**EXTRAIT À LIRE**
★ ★ ★ ★
Bonjour,
Me voila arrêté
pour deux jours a Puerto Natales, à attendre
le bateau de la Navimag, ferry qui fait la navette
entre Puerto Monte et Puerto Natales en 3 nuits
et 4 jours de navigation entre les canaux de
Patagonie et le sud du Chili.
Un voyage dont je rêve
depuis longtemps, paysage de fjords, glaciers,
volcans et cette traversée du Golfo dos
Peñas qui est impressionnante...
Et si certaines bonnes raisons
me dictent d'accepter cette décision,
les tempêtes de l'âme viennent
me secouer et me tourmenter dans ces terres
désolées patagoniennes.
Bref j'ai pris des bus, des
nuits durant, des bateaux dans la nuit noire
des mers froides, suivi la carrretera australe
le long des canaux de la Patagonie chilienne
sur ses pistes défoncées, puis
longés les centaines de Km rectilignes
de pampa désolée, dormant en boule
sur des sièges en moleskine troués,
défoncés et rarement dans des
lits qui se transformaient alors en des abysses
d'abrutissement.
★ ★ ★ ★
**CONSIGNE**
Reproduisez à l'identique le passage de l'extrait en commençant à « Et si certaines » et en terminant à « désolées patagoniennes. ». Les items n'ont aucun lien avec l'extrait.

**ITEMS**
★ ★ ★ ★
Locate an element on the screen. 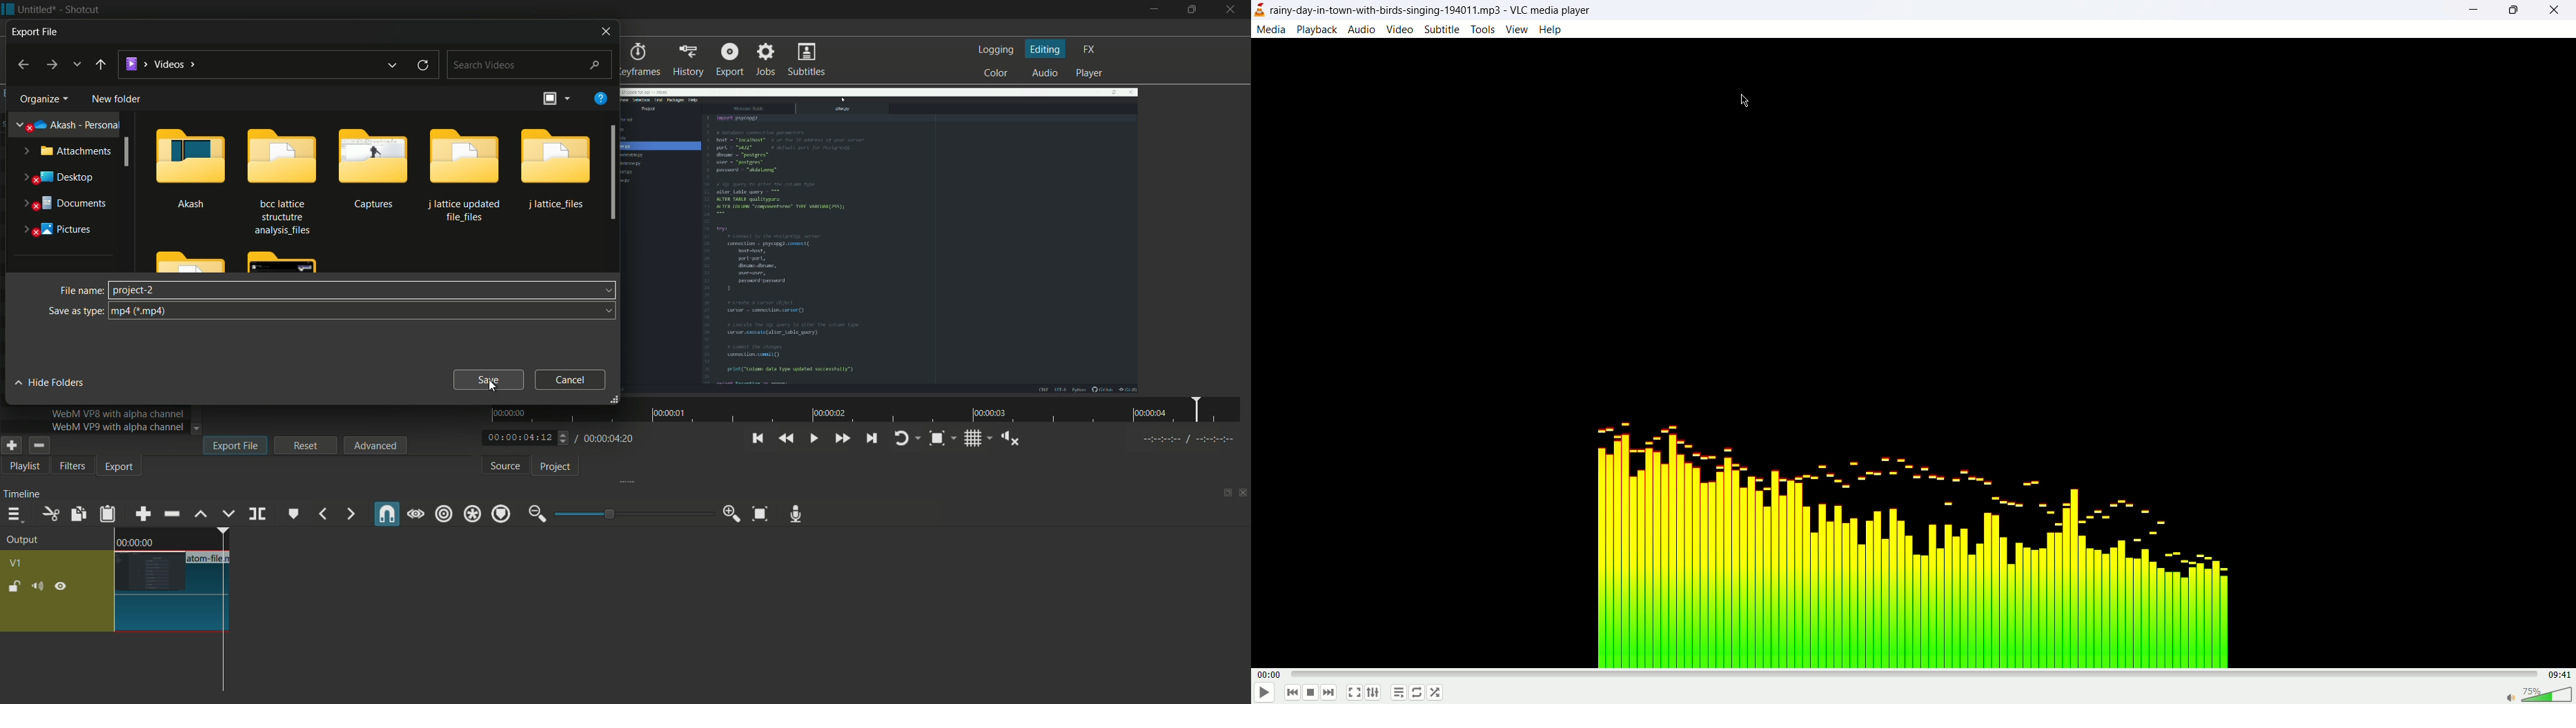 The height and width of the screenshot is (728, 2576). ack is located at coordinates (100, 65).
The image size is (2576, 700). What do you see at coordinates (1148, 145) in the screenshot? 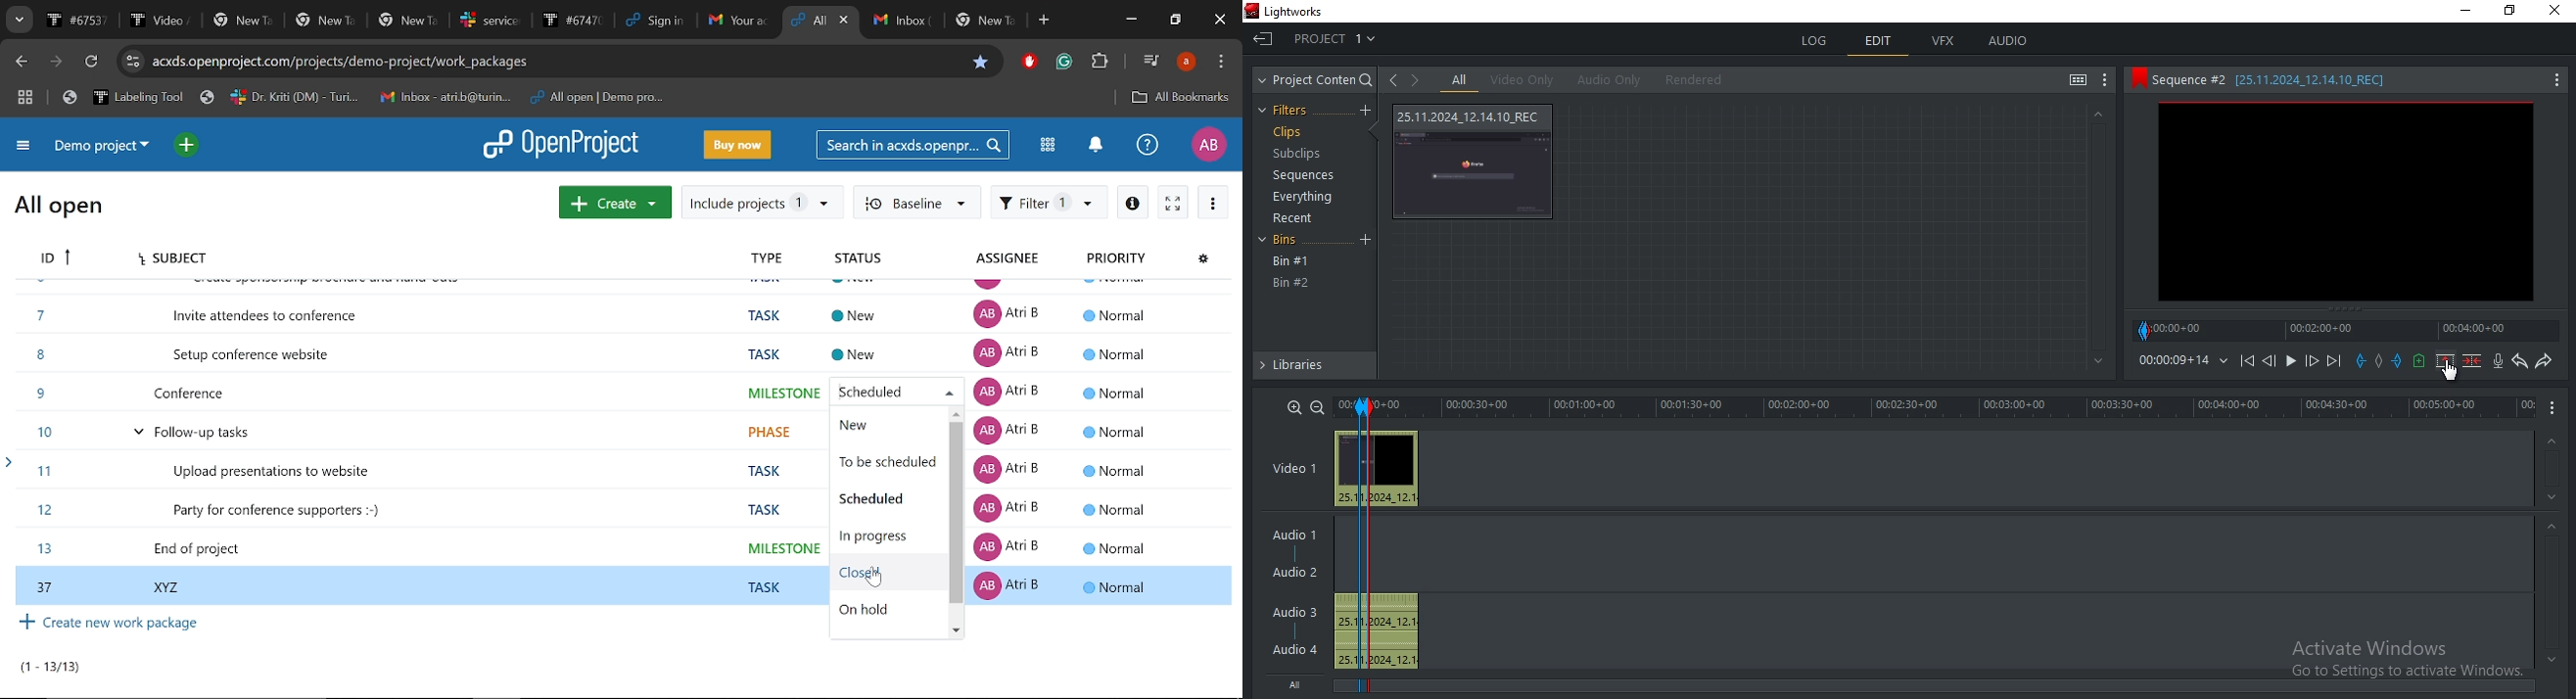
★ ★ ★ ★
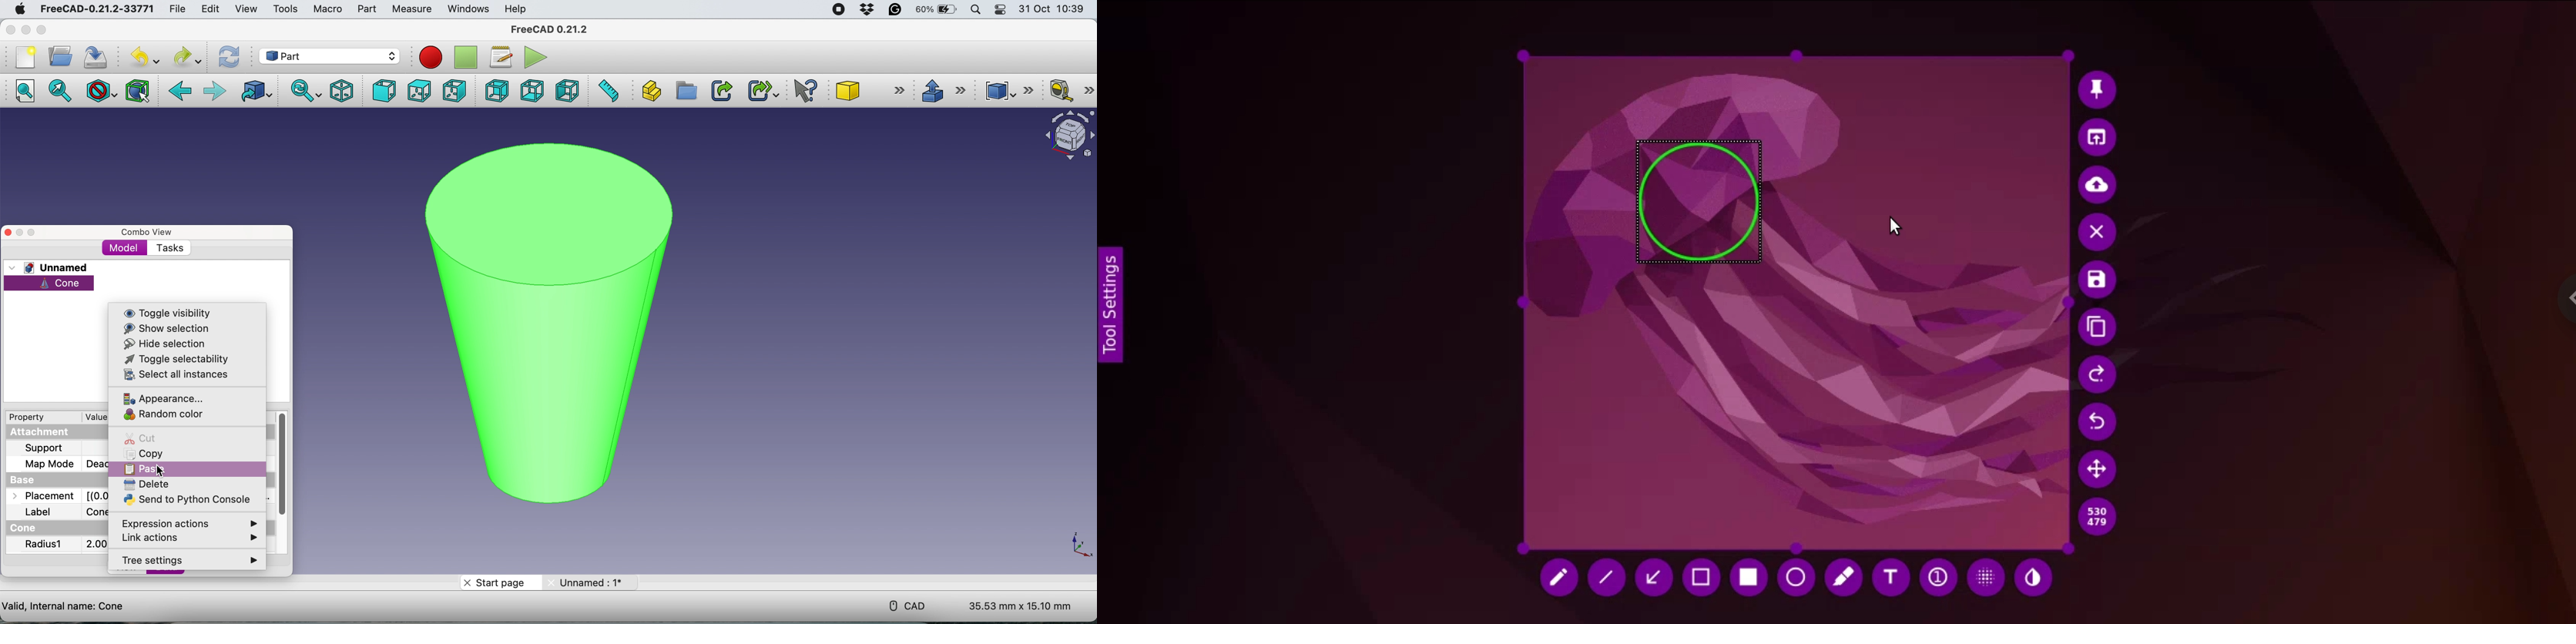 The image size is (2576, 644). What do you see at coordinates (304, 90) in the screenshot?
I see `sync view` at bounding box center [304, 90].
★ ★ ★ ★
**RÉPONSE ATTENDUE**
Et si certaines bonnes raisons
me dictent d'accepter cette décision,
les tempêtes de l'âme viennent
me secouer et me tourmenter dans ces terres
désolées patagoniennes.